Grease a 20cm-sided square tin and preheat the oven to 190 degrees Celcius. Whisk together 2 eggs and 1 cup of castor sugar until thick and creamy, then beat in 60g of butter (melted) and 1/2 teaspoon vanilla essence.

IMMEDIATELY sift in 1/2 cup plain flour, 3 tablespoons cocoa, 1/2 teaspoon baking powder and a pinch of salt. Fold into the mixture, and turn it all into the tin. Bake for about 30 minutes.

Leave in the tin for 10 minutes, then cut into squares and remove while still warm.

Emperor's Crumbs

(It was always magic to me that something so delicious and fluffy could appear when all my mother appeared to be doing was making pancakes. Winter dessert. Best. Ever.)

Mix 1/4 pint milk, 4 heaped tablespoons plain flour, 2 tablespoons of sultanas and 2 egg yolks (keep the whites) to a thick batter. Beat the egg whites stiff and then fold them GENTLY into the batter.

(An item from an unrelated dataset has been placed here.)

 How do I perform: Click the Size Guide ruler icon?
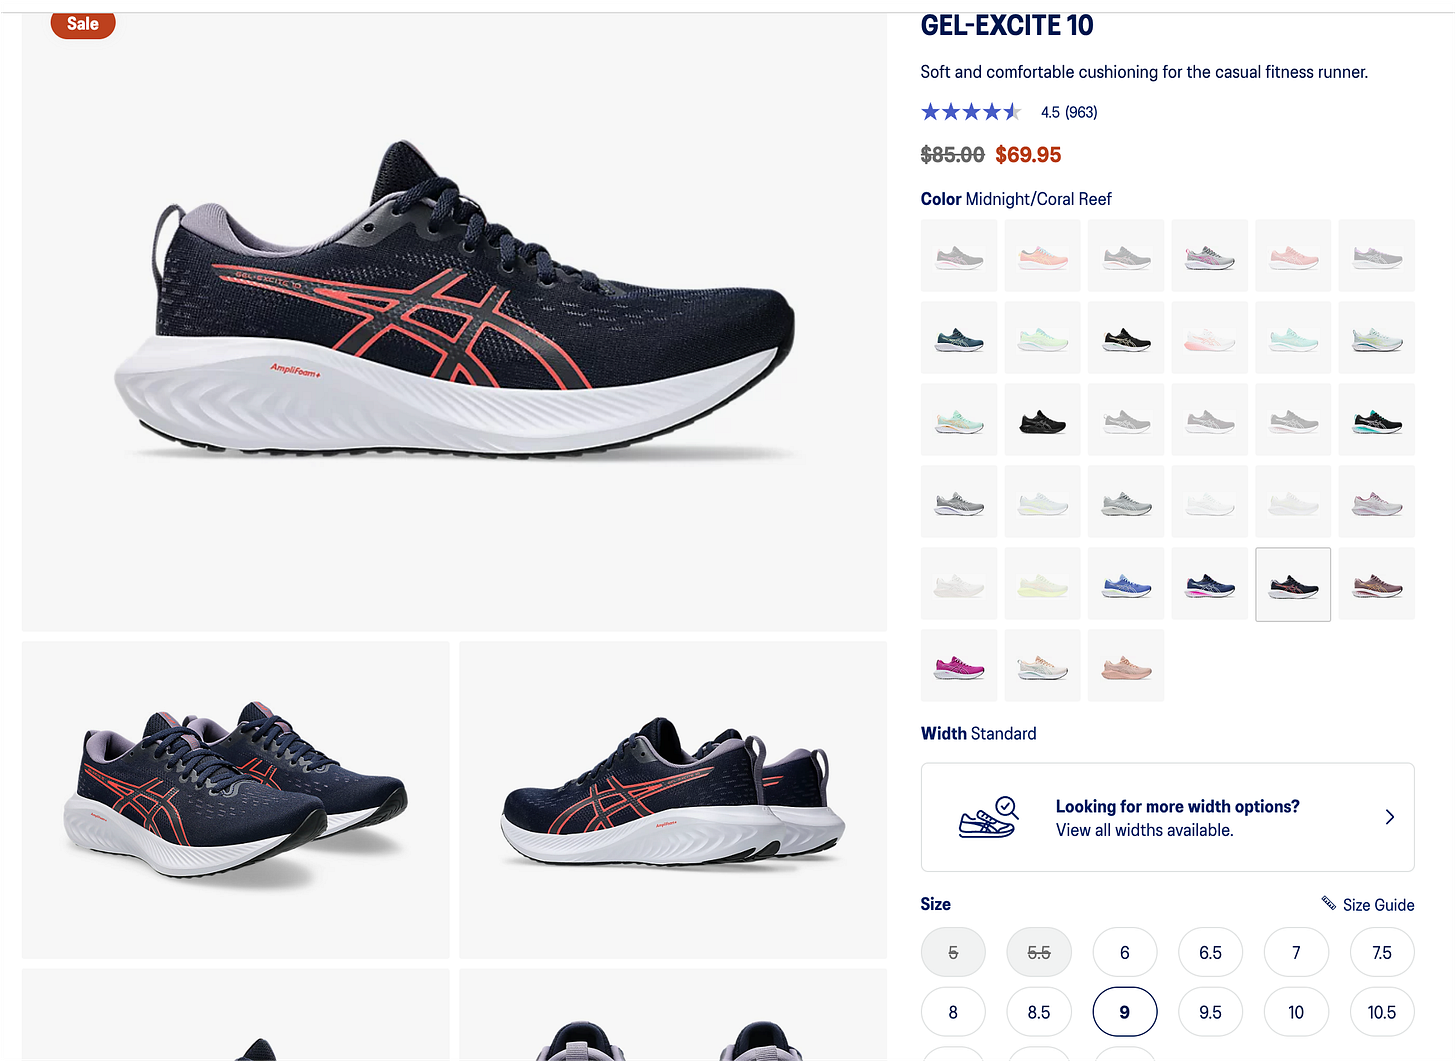point(1329,904)
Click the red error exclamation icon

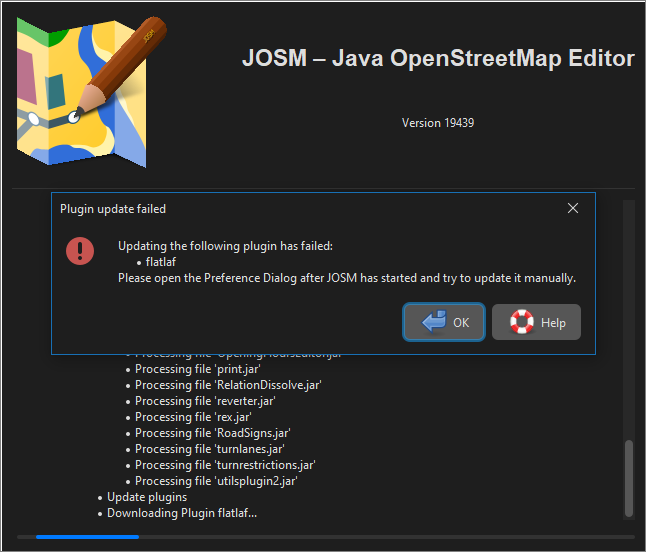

Heat some butter in a large, solid frying pan and pour in all of the batter. Fry to a golden brown on one side, carefully turn it, and tear it up into large 'crumbs' with two forks. When cooked, divide between bowls and serve sprinkled with sugar and with jam sauce (which is just strawberry jam mixed with a little hot water).

~

I won't give you the recipes for the other two unless you really want them, but happiness has always been my mother's chicken liver pate, still warm, on hot toast. And corn fritters are the best solitary lunch; I make a huge plate of them and sit down in front of the TV with a bowl of sweet chilli sauce and munch through them.